My mind understood the irrationality of loneliness, as I was not physically alone, but my psyche had not come around to embracing the idea of changing my mindset. After years of introspective work and therapy, this was the one area that eluded me.
I went through the day carrying around that knot of loneliness in my throat as if it were a cork plugging my bubbling self-expression. I approached my parenting delicately with this one, as I had the knowledge but had not embodied it in any way. I decided to always be honest with my children, with age appropriate conversations. I’ve been teaching them how creating relationships is an art, but that I had not yet mastered it, and they were on the journey of self-growth with me.
So, as we traveled and met so many people, and they made so many new friends, I could see the difference between their relationships and mine.
The difference was they were not afraid to share or put themselves out there, and they were not afraid of not being liked.
Eventually, through a life-changing coach, I was able to achieve the mindset shift I had been searching for. I understood deeply how we only achieve the level of human connection we give ourselves permission to. How it is in us being open that we feel seen.
And this is how I had, by luck and theory, raised my children. I raised them to have a voice, express themselves, and embrace all aspects of their being. This created the ability to connect with others.
Now, when my clients ask me about homeschooling and socialization, my answer is always deeper than “the best place to find other families to hang out with.”
Human connection is at the core of our being. This is why we try to create social experiences for our children. It’s important for kids to learn to build relationships with others.
But this truly starts at home with your relationship with your child—by the way you create cohabiting agreements, teach them to use their voice to express themselves, embrace all that they are, and to be empathetic to everyone’s needs. This is the most important relationship and sets the groundwork for when they meet new people.
Achieving a deep, meaningful relationship with the parent will help create deep, meaningful relationships outside of the household.
Socialization as a homeschooler also teaches children to create social opportunities. There is a great difference between befriending a child who sits next to you in class, who is your age, and who you will, without a doubt, see every day, and befriending a child in the playground who can be any age and you may not see again unless you make an effort. Being outside of school helps them form an organic way to meet friends, as it will not be dependent on age and location, but just on innate curiosity of the other person.
Of course, the logistics of socialization do have to be addressed. And the truth is that socialization in COVID-19 times is perplexing for all of us, no matter what age, yet we are discovering new ways to interact with others and still maintaining social distancing rules.
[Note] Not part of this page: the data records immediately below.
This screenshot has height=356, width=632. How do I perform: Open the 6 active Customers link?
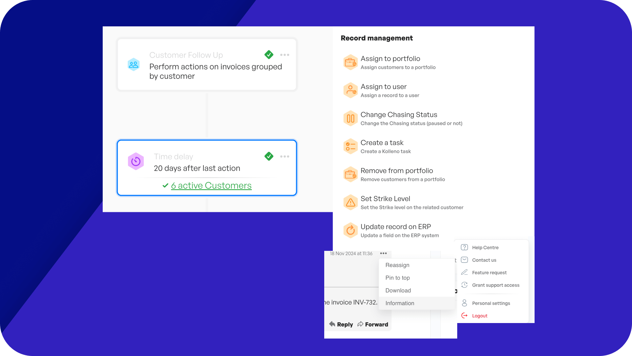pyautogui.click(x=211, y=186)
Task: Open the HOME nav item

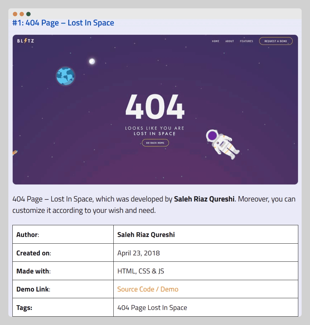Action: [x=215, y=41]
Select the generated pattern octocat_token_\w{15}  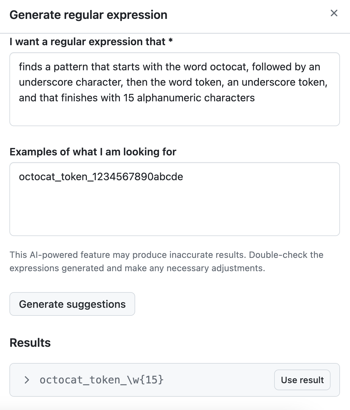point(102,380)
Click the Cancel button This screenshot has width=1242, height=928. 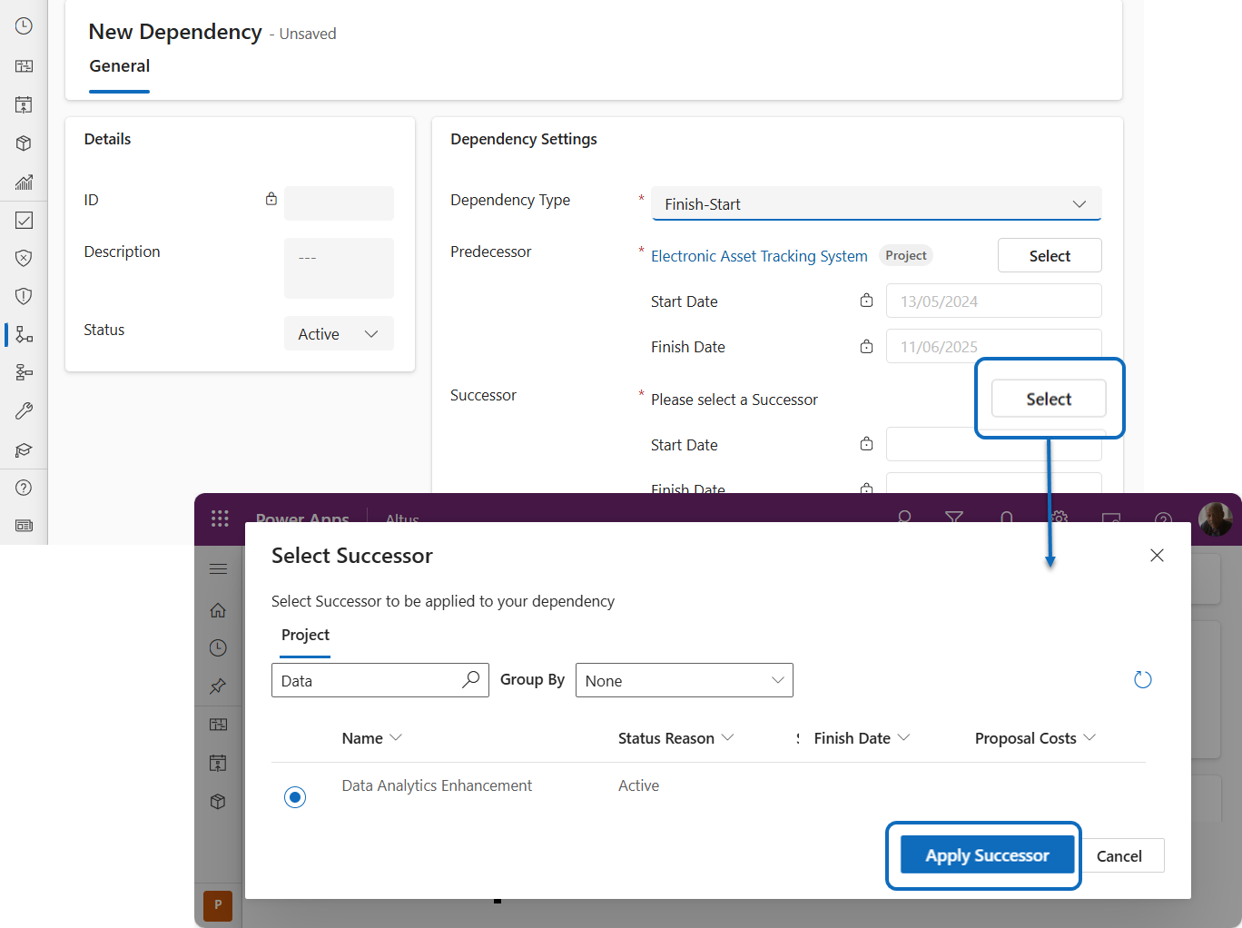pyautogui.click(x=1119, y=856)
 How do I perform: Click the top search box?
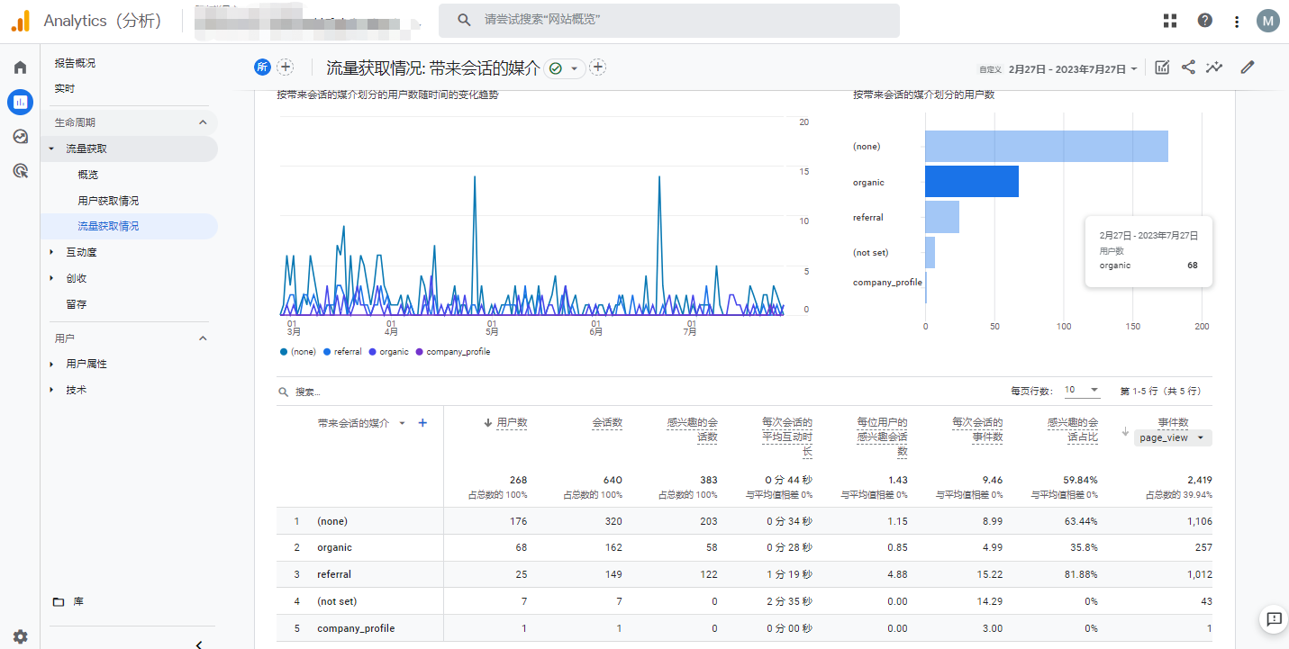[668, 20]
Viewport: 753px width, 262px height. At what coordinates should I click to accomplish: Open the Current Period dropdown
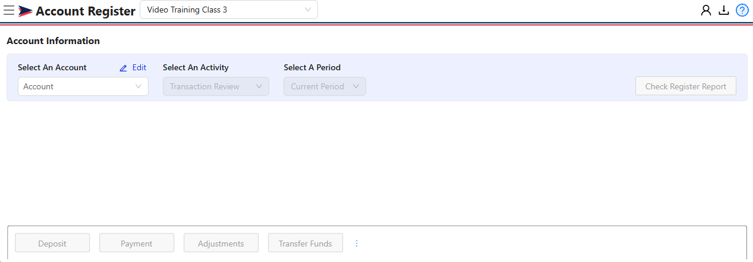tap(324, 86)
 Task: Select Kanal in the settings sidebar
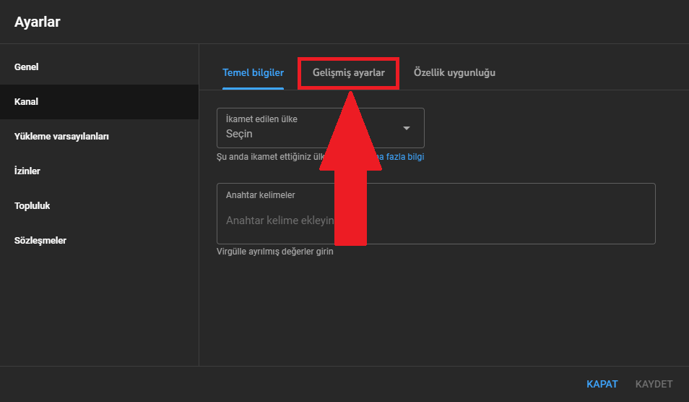27,102
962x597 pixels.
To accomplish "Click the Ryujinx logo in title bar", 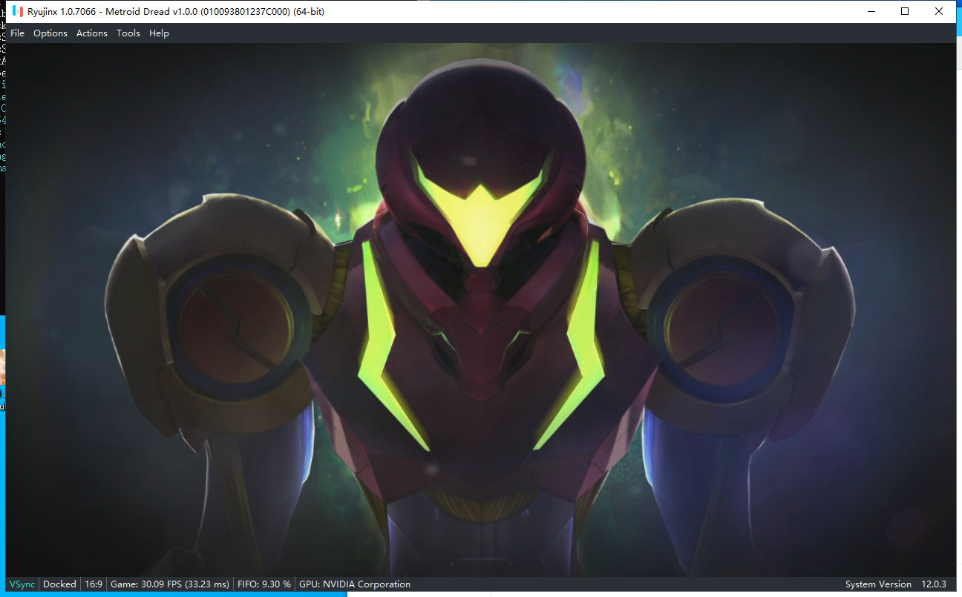I will 18,11.
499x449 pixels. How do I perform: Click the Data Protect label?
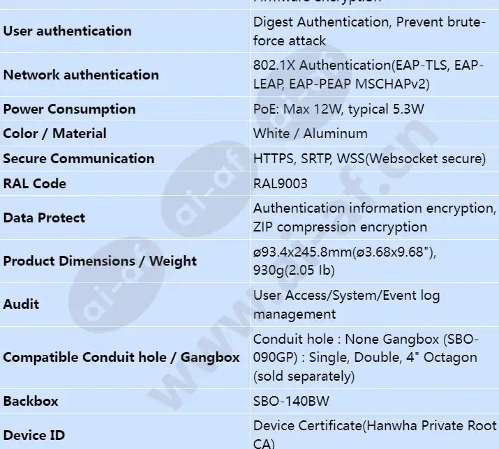[44, 218]
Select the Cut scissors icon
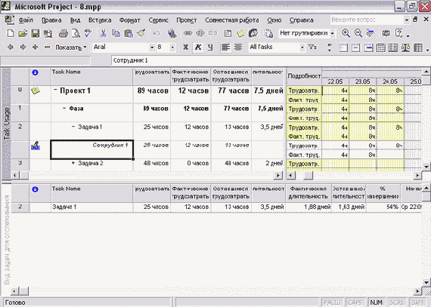The height and width of the screenshot is (307, 431). coord(103,33)
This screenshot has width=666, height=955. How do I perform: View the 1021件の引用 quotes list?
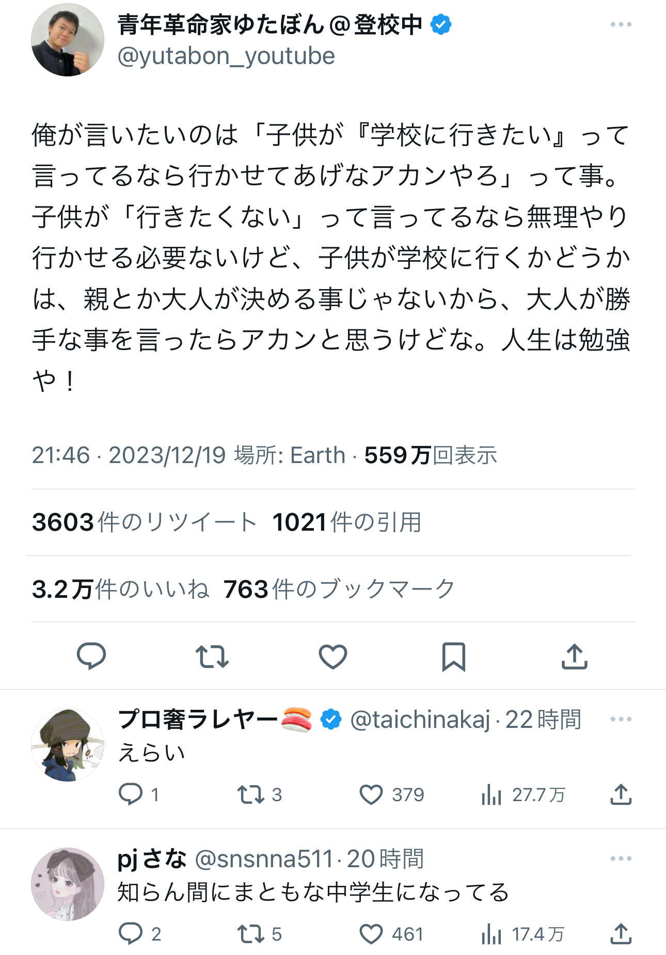coord(347,522)
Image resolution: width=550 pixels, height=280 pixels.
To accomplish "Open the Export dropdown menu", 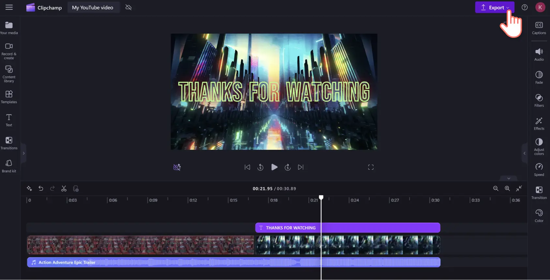I will (x=495, y=8).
During the summer, my daughters and I have had socially distanced playdates outside, keeping six feet apart. This might not be possible with little ones, but you can certainly create a group with those you trust or who abide by similar rules to the ones you have chosen for your family; that way, the younger kids feel safe being close to each other.
We have also had playdates and group gatherings on Zoom, sometimes facilitated by adults who create games or lines of conversation to make it more exciting. If Zoom is too complicated, Facetime or video chats between friends are just as fun and much easier.
Coops or pods are also a great option. This is where families get together to hire tutors, sitters, or facilitators, and share in the cost. At the beginning of our homeschool journey and before we started full-time travel, we were part of a coop that catered to all ages, had many classes to choose from, and held park days and field trips.
We have stayed friends with many of these families and are excited to create an opportunity like this again now that traveling has halted a bit.